As mentioned above, a normal vacuum is kicked off when the number of dead tuples has exceeded 20% of the total tuples in the table. We can see this in Manta metrics. Here’s a graph of live tuples, dead tuples, and the fraction of dead tuples for a made-up table called "test_table" (normally in Manta this would be the "manta" or "manta_directory_counts" table):

metrics postgresql tuples autovac
Figure 1. A graph of dead tuples, live tuples, and autovacuum activity in a test environment.

In this graph:

  • In the upper graph, the green line shows live tuples. This system is running a heavy INSERT workload, so the count of live tuples increases relatively constantly.

  • In the upper graph, the yellow line shows dead tuples. A fraction of this workload runs UPDATE queries, so there’s a steady increase in dead tuples as well.

  • In the upper graph, the blue line (which goes with the right-hand y-axis) shows the percentage of tuples in the table that are dead. This value also climbs, though not at a linear rate.

  • In the bottom graph, the green bars represent periods where a normal vacuum was running. (You can ignore the yellow bars in this graph.)

Critically autovacuum starts running when the blue line reaches 20%, for the reasons described above. Further, when vacuum finishes, the count (and fraction) of dead tuples decreases suddenly — because vacuum has cleaned up those dead tuples. As a result, the blue line can be used to predict when normal vacuums will kick off.

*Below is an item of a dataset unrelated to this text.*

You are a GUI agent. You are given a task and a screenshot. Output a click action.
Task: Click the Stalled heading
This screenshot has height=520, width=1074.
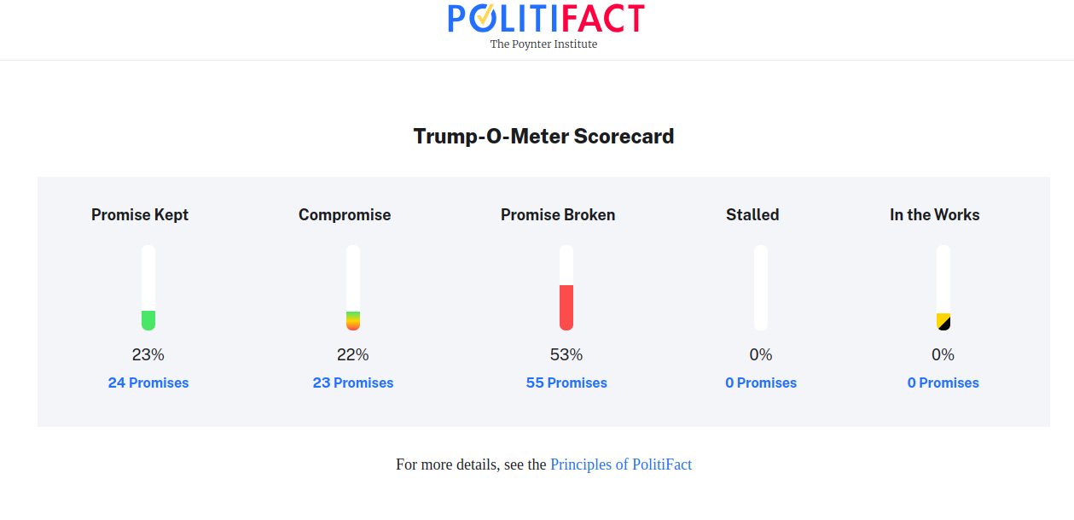pos(752,215)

Using metrics to predict anti-wraparound autovacuums

As mentioned above, an anti-wraparound vacuum is kicked off on a table when the number of transactions in a database that have been executed since the last such vacuum exceeds some threshold. Manta exposes this metric as well.

Typically, as a workload runs, the transactions-until-wraparound-vacuum decreases at a rate determined by how many transactions are running in the database. For a single shard, we can plot this on a line graph (one graph for each major table):

metrics postgresql wraparound leadup
Figure 2. Graphs of the number of transactions left until the next wraparound autovacuum kicks off for the "manta" and "manta_directory_counts" tables.

For a large number of shards, we can plot this as a heat map, which helps us see the pattern across shards:

metrics postgresql wraparound leadup heatmap
Figure 3. Heat maps of the number of transactions left until the next wraparound autovacuum. Brighter blocks indicate a larger number of data points (shards).

In the right-hand heat map, the bright line above 400M indicates that most shards are over 400 million transactions away from the next wraparound autovacuum. The darker line around 100M shows that a smaller number are much closer to the threshold. The left-hand heat map shows much greater variance for the "manta" table, though there’s a cluster (a bright line) just under 100M transactions from the next wraparound autovacuum.

When any of these lines reaches zero, that means we’d PostgreSQL to kick off a wraparound autovacuum. The line will continue decreasing (to negative numbers) until the wraparound autovacuum completes, at which point it will jump back up. Here, we can see a whole wraparound autovacuum cycle:

metrics postgresql wraparound duration
Figure 4. Graphs of the number of transactions until the next wraparound autovacuum, plus the number of wraparound autovacuums running, for a particular shard over the course of one autovacuum operation.

We see here that we’d expect a wraparound autovacuum to kick off when the threshold reaches 0. It keeps falling until the vacuum completes, at which point it jumps back up. Another round will kick off when the line reaches zero again. (Note that the lower graph here is a prediction, based directly on the graph above it. It’s possible (though not common in practice) that PostgreSQL won’t actually have kicked off the wraparound autovacuum at this time.)

Because of this behavior, the graph of transactions until wraparound autovacuum can be used to predict when wraparound autovacuums will kick off for each shard.